**CHECK YOUR UNDERSTANDING:**
1 > In the text on radiation treatment for eye cancer, which radiation treatment is named as the most commonly used for most eye melanomas?
2 > Write out the part of the text on radiation treatment for eye cancer that begins at the words "- Stereotactic Radiosurgery" and stops after "Houston Methodist Hospital)", swapping "pellets" for "seeds".

**EXCERPT TO READ:**
Radiation therapy uses high-energy rays to kill cancer cells in a targeted area. Radiation treatments for eye cancer can be either external (delivered by a machine outside the body) or internal (delivered through a radioactive substance sealed in disks, needles, seeds, wires or catheters placed directly into or near the cancer).
- Stereotactic Radiosurgery and Radiotherapy: This type of external radiation treatment delivers a precise dose of radiation to the tumor area in either a single or multiple session(s); no actual surgery is involved.
- Brachytherapy (episcleral plaque therapy): Small radioactive pellets are attached to a small disc (plaque), which is surgically implanted on the outside of the eyeball. Over time, the pellets release radiation into the tumor to kill it. This is the most commonly used radiation treatment for most eye melanomas. (Learn about the Ocular Oncology Plaque Radiotherapy Program at Houston Methodist Hospital)

**DATASET EXTRACT:**

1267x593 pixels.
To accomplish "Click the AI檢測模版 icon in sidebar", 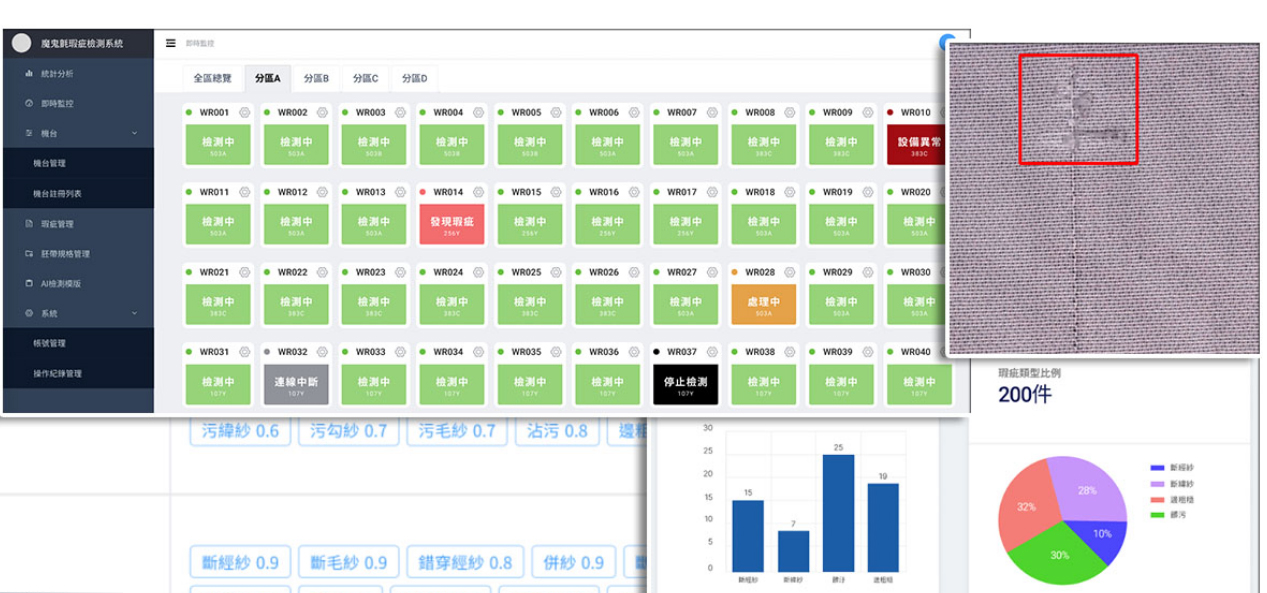I will pyautogui.click(x=29, y=284).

**ANSWERS BY ITEM NUMBER:**
1 > Brachytherapy (episcleral plaque therapy).

2 >
- Stereotactic Radiosurgery and Radiotherapy: This type of external radiation treatment delivers a precise dose of radiation to the tumor area in either a single or multiple session(s); no actual surgery is involved.
- Brachytherapy (episcleral plaque therapy): Small radioactive seeds are attached to a small disc (plaque), which is surgically implanted on the outside of the eyeball. Over time, the seeds release radiation into the tumor to kill it. This is the most commonly used radiation treatment for most eye melanomas. (Learn about the Ocular Oncology Plaque Radiotherapy Program at Houston Methodist Hospital)